• [GIVEN DATA]

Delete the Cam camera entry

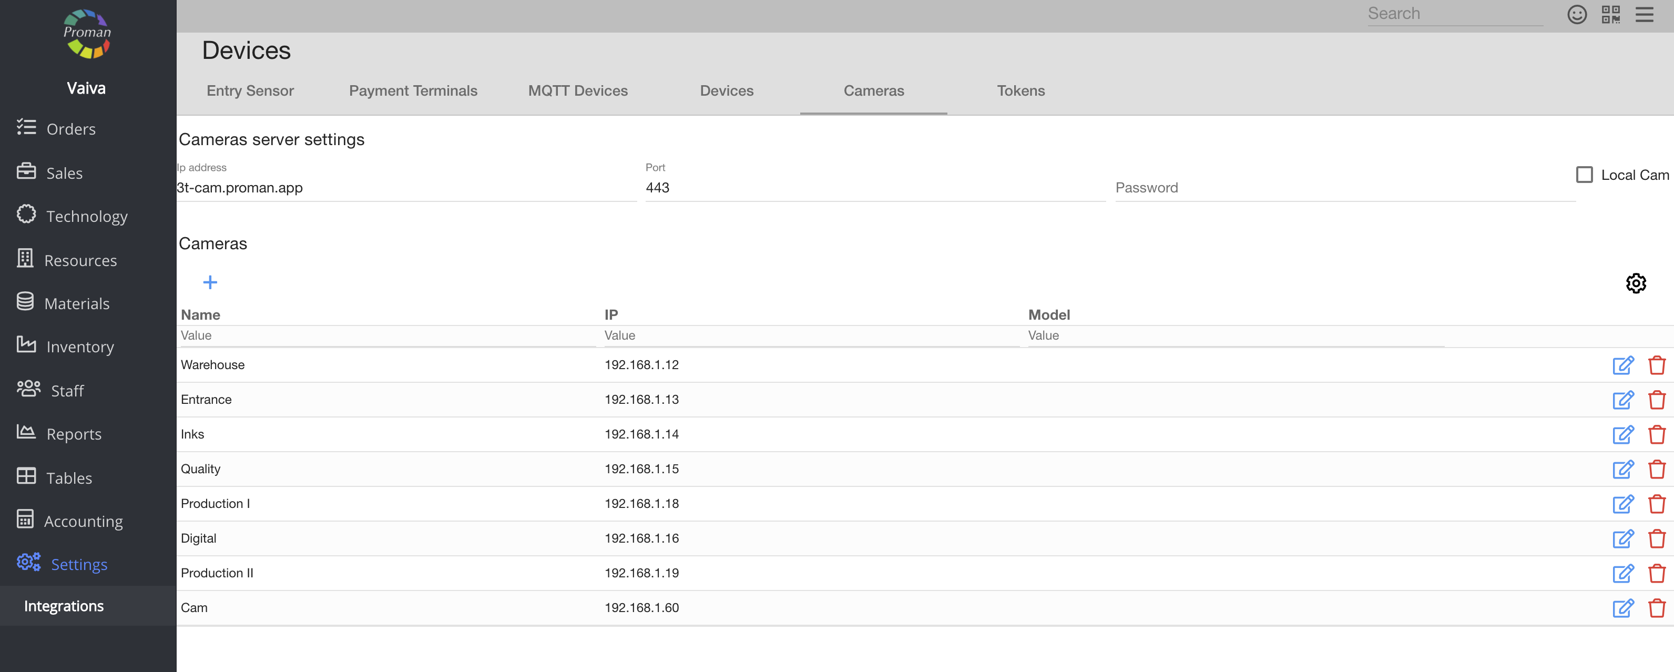point(1656,608)
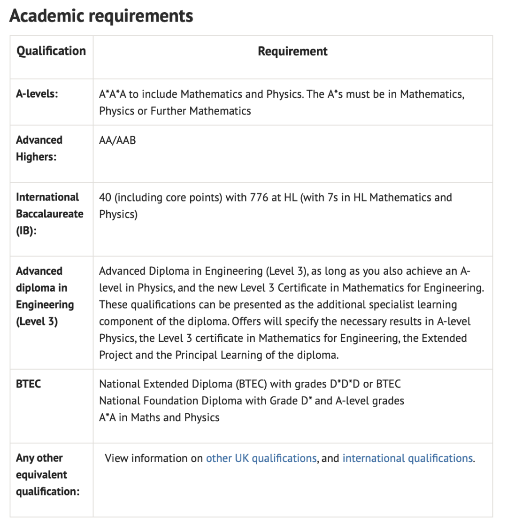Select the BTEC row label
The width and height of the screenshot is (507, 525).
click(x=29, y=384)
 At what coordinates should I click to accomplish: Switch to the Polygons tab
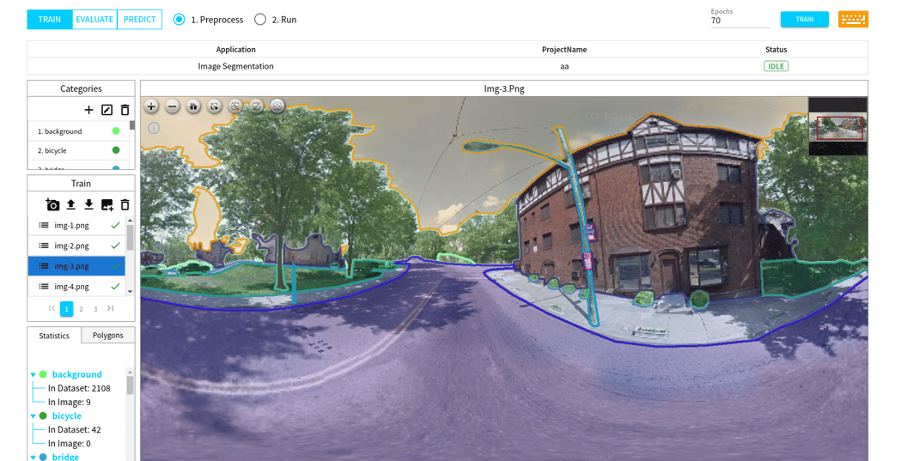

• [EXERCISE PROMPT]
Reproduce the data with "Polygons" changed to "Layers" and everything else left as it is, omitting the pictures.

• [EXERCISE SOLUTION]
Delete the Cam camera entry

point(1656,608)
Select the BTEC row label
The width and height of the screenshot is (507, 525).
click(x=29, y=384)
 At what coordinates should I click to accomplish: Switch to the Layers tab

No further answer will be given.